* START Input data *
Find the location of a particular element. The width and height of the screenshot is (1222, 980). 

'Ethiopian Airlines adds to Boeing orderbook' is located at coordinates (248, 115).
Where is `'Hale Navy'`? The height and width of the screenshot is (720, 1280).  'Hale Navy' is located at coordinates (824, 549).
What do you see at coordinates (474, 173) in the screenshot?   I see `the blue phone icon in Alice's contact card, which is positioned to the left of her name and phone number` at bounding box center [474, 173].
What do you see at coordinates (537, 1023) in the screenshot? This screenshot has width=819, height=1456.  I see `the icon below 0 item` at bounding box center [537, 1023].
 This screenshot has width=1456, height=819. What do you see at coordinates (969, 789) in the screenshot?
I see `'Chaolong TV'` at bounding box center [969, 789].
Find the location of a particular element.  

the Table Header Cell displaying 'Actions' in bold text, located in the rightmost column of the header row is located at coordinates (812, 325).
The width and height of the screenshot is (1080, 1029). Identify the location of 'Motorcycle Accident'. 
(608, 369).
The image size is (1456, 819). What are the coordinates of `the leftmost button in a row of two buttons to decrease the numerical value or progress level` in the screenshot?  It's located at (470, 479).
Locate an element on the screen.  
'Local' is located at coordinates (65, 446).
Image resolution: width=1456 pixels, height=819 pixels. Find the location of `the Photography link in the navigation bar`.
* END Input data *
_Given task_
Write out all the entries above again, swapping "Find the location" for "Determine the position" and changing nothing else.

_Task output_
Determine the position of a particular element. The width and height of the screenshot is (1222, 980). 

'Ethiopian Airlines adds to Boeing orderbook' is located at coordinates (248, 115).
Where is `'Hale Navy'`? The height and width of the screenshot is (720, 1280).  'Hale Navy' is located at coordinates (824, 549).
What do you see at coordinates (474, 173) in the screenshot?   I see `the blue phone icon in Alice's contact card, which is positioned to the left of her name and phone number` at bounding box center [474, 173].
What do you see at coordinates (537, 1023) in the screenshot? This screenshot has width=819, height=1456.  I see `the icon below 0 item` at bounding box center [537, 1023].
 This screenshot has width=1456, height=819. What do you see at coordinates (969, 789) in the screenshot?
I see `'Chaolong TV'` at bounding box center [969, 789].
Determine the position of a particular element.  

the Table Header Cell displaying 'Actions' in bold text, located in the rightmost column of the header row is located at coordinates (812, 325).
The width and height of the screenshot is (1080, 1029). Identify the location of 'Motorcycle Accident'. 
(608, 369).
The image size is (1456, 819). What are the coordinates of `the leftmost button in a row of two buttons to decrease the numerical value or progress level` in the screenshot?  It's located at (470, 479).
Locate an element on the screen.  
'Local' is located at coordinates (65, 446).
Image resolution: width=1456 pixels, height=819 pixels. Determine the position of `the Photography link in the navigation bar`.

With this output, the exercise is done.